### EXERCISE
Whatever pictures appear, omit them, and repeat the data below exactly.

(Saved data entries)
* * * * * * * * *
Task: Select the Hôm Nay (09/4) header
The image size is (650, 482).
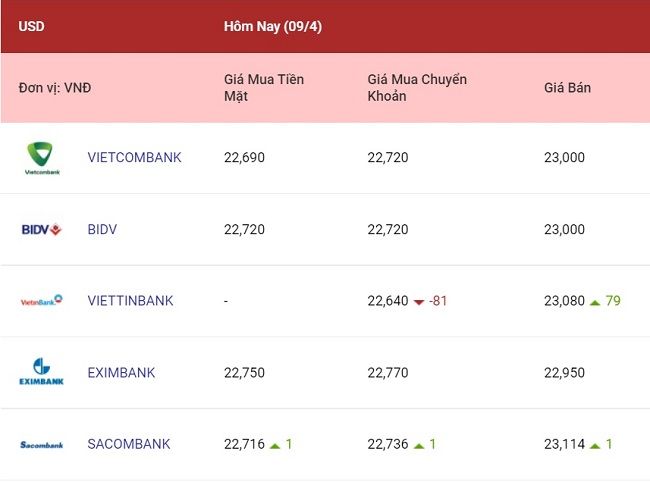Action: coord(273,27)
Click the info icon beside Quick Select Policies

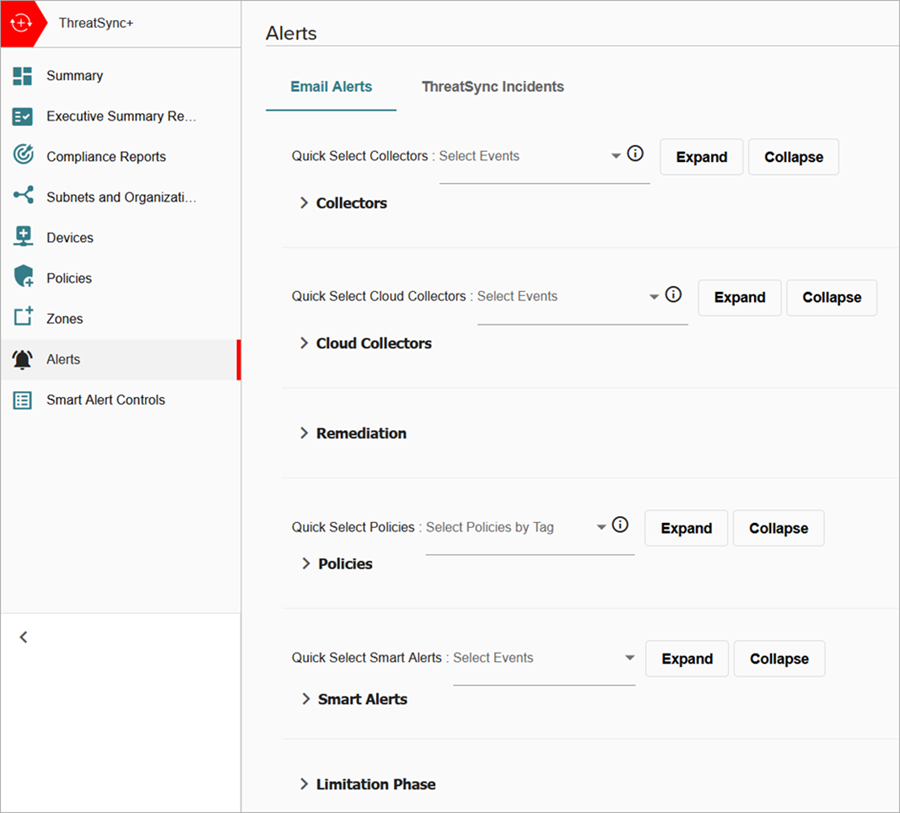coord(620,523)
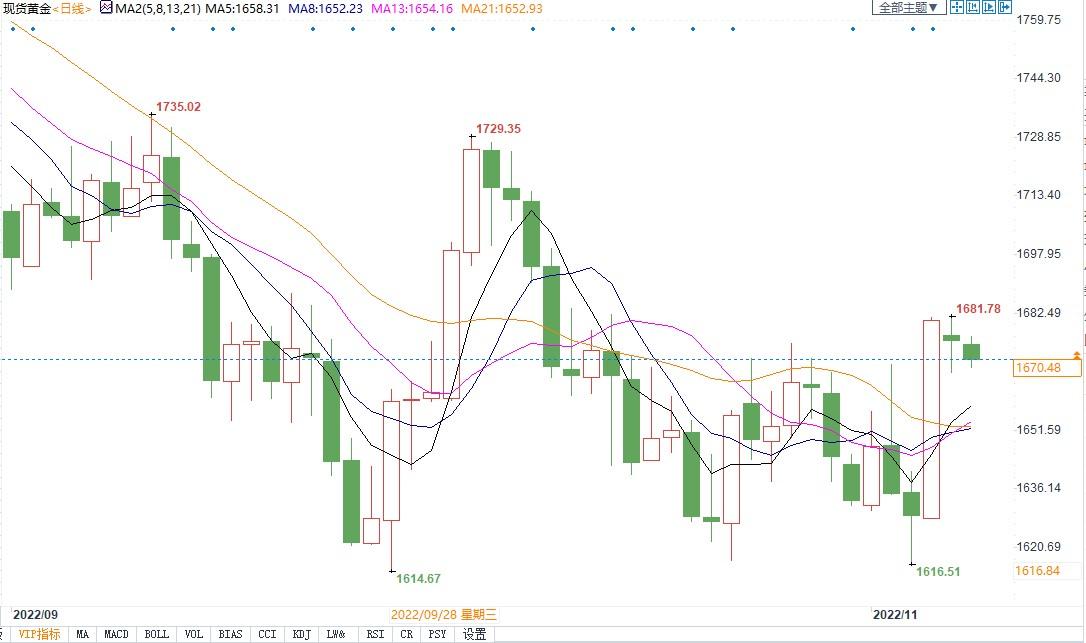Select the VOL indicator tab
This screenshot has height=643, width=1086.
pyautogui.click(x=193, y=634)
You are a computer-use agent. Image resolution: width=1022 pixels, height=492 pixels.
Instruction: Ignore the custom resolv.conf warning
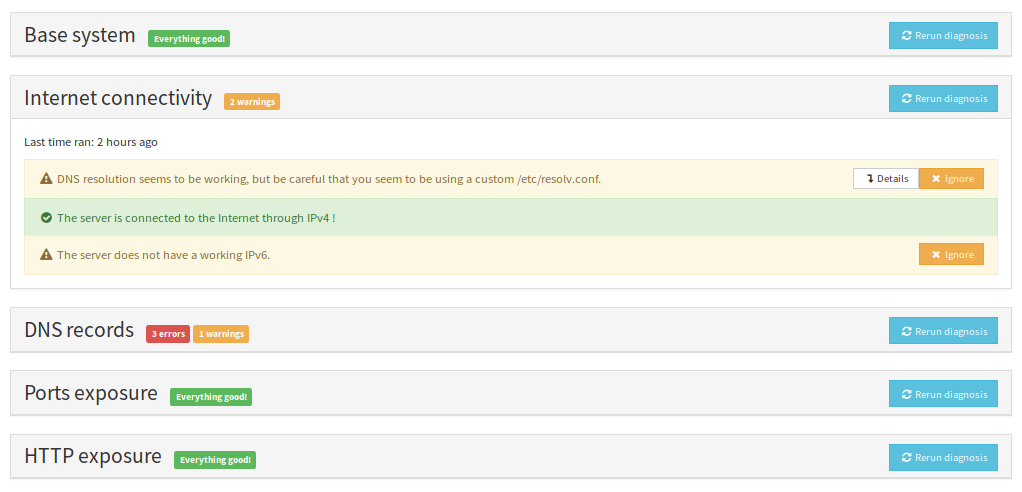951,179
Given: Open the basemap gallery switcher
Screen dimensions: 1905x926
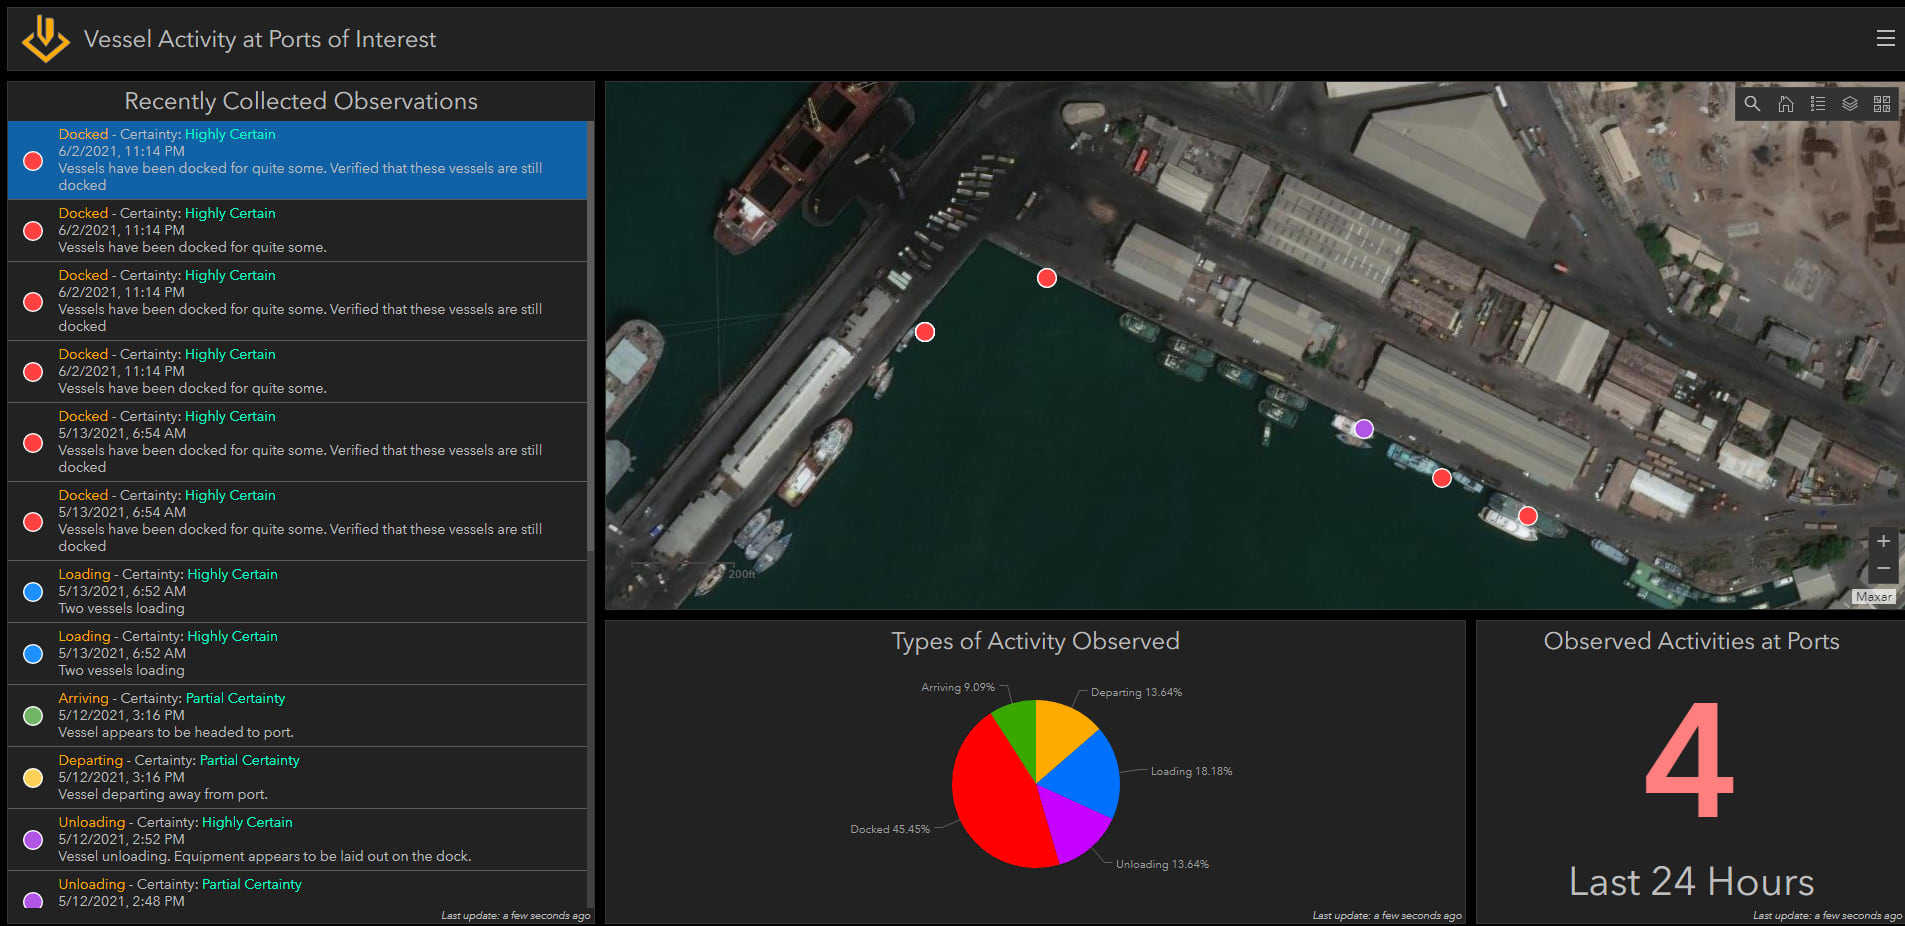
* * * * * * * * *
### REPLY TO THE EXERCISE
Task: Select the Hôm Nay (09/4) header
The image size is (650, 482).
Action: coord(273,27)
Click the info icon beside Quick Select Policies

coord(620,523)
Select the VOL indicator tab
This screenshot has height=643, width=1086.
pyautogui.click(x=193, y=634)
You are a computer-use agent. Image resolution: width=1022 pixels, height=492 pixels.
Instruction: Ignore the custom resolv.conf warning
951,179
Given: Open the basemap gallery switcher
Screen dimensions: 1905x926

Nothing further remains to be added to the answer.